My family and I stopped in Savannah, Georgia and visited Forsyth Park.
After a season of wintry darkness and rain, stepping into a Spring-filled garden of blooms felt like a rebirth. Fountains sprayed their waters. Spanish moss framed every vista. And the soft grass of Spring yielded to a zephyr. It was beautiful and intoxicating.
But the beauty of Forsyth Park derives from more than the change of season. The wonder comes from the intermingling of nature and humanity. It is a city garden, and Savannah is a garden city.
The flora of nature combines with the flourishes of the imago dei for a supernatural beauty. While I love the rugged glory of a raw landscape, I have always thought the cultivated garden bespeaks a richer and more textured delight.
If you’ve ever lingered long in Central Park, you will know the beauty I am getting at. It is the picture of harmony, sustainability, and potential. And I believe it is an echo of Eden and a hint of eternity future.

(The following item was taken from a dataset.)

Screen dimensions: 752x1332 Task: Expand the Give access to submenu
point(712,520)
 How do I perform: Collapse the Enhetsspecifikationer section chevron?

As many commentators have pointed out, the image of the new Jerusalem in Revelation is one of a garden city. It is as though mankind has at last found peace in our call and environment. We are neither trampled by nature, nor trampling nature. We are caretakers, gardeners.
So the delight of Forsyth Park is not merely the joy of Spring. It is the whisper of a future and lasting shalom, when all things will be made new, when the child shall play with the asp (Isaiah 11:8), and God shall again stroll in the garden with his people (Revelation 21:3).